Empresa é punida por não revelar IP
A apresentação de dados foi exigida depois que uma usuária
ingressou com ação para identificar o remetente de mensagens agressivas
enviadas por SMS
São Paulo - A Terceira Turma do Superior Tribunal de Justiça
(STJ) decidiu que cabe fixação de multa cominatória à empresa que não cumpre
ordem judicial para exibir documentos de identificação do IP (número que
identifica computador conectado à internet).
De acordo com nota do STJ, a empresa alegava não ser
aplicável a multa prevista no Código de Processo Civil (CPC), o qual trata das
ações relativas à obrigação de fazer ou não fazer.
A empresa foi obrigada a apresentar as informações depois
que uma usuária ingressou com ação de exibição de documentos para identificar o
remetente de diversas mensagens agressivas emitidas por meio do sistema SMS. O
juízo determinou a apresentação dos documentos solicitados no prazo de cinco
dias, sob pena de multa diária de R$ 500, até o limite de R$ 20 mil, motivado
recurso para o Tribunal de Justiça da Paraíba.
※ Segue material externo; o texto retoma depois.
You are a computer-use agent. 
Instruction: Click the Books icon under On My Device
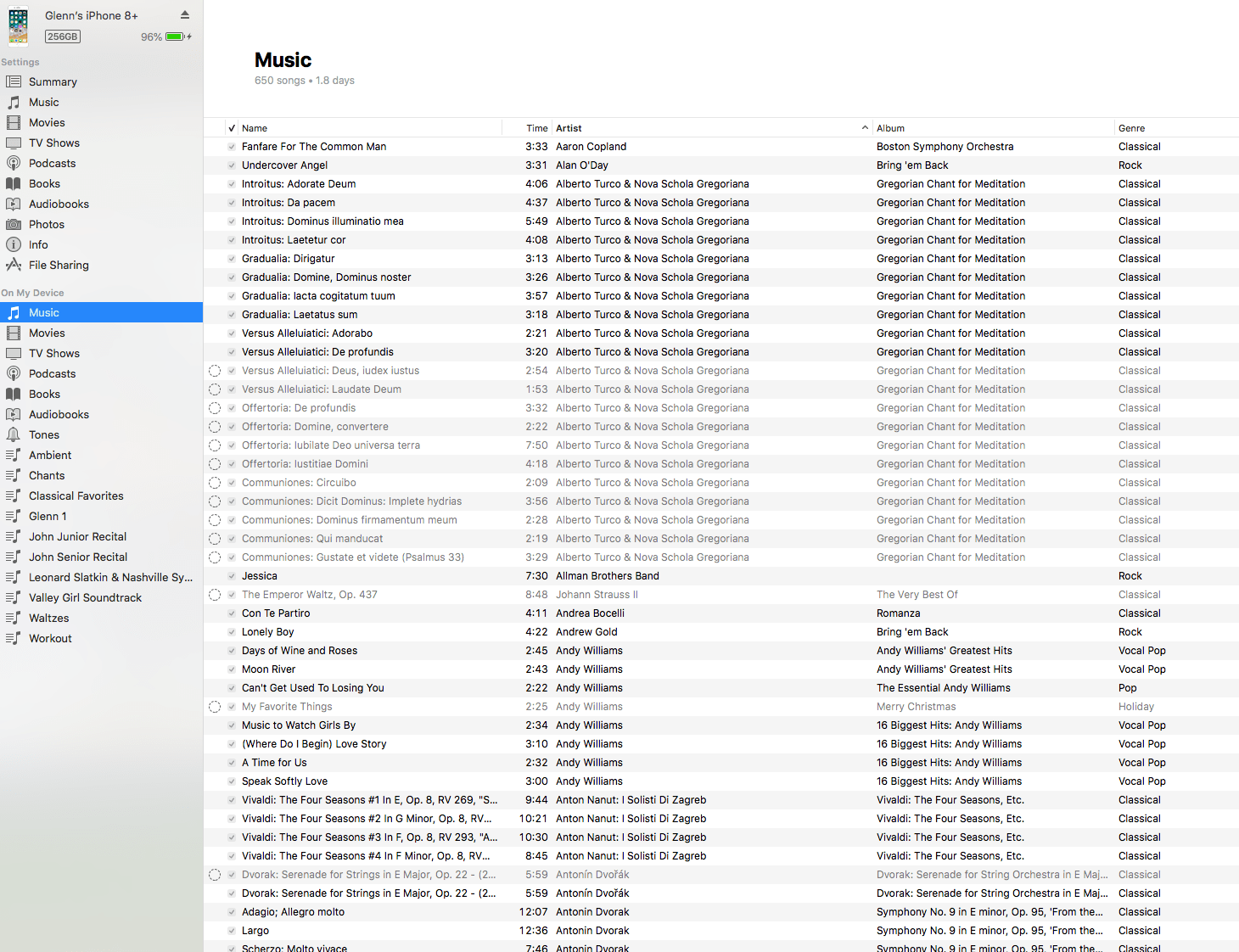coord(14,394)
O tribunal local entendeu ser cabível a multa porque outras
medidas seriam ineficazes no caso. A empresa sustentou que o CPC prevê outras
soluções como medida assecuratória, como a expedição do mandado de busca e
apreensão. Para a ré, a aplicação da multa feriu a Súmula 372 do STJ.
Conforme a Súmula 372, não cabe a aplicação de multa
cominatória na ação de exibição de documentos. Os ministros da Terceira Turma
entenderam, entretanto, que o caso de apresentação de endereço IP não é uma
situação típica descrita pela súmula.
O relator do recurso, ministro Paulo de Tarso Sanseverino,
explicou que as demais medidas previstas pelo CPC são inócuas em tais casos.
"O que se pretende com a multa é forçar a entrega do endereço IP de
alguém, e não o fornecimento de algum documento já existente que traga o nome
ou endereço da pessoa", destaca em nota.
A solução, segundo Sanseverino, passa pela aplicação da
chamada técnica das distinções (distinguishing), que permite distinguir as
circunstâncias particulares de um caso para o efeito de não subordiná-lo aos
precedentes, mantendo-se firme a jurisprudência já consolidada.
"Não se está desconsiderando o entendimento da Súmula
do STJ, mas estabelecendo-se uma distinção em face das peculiaridades do
caso", disse o ministro, conforme nota.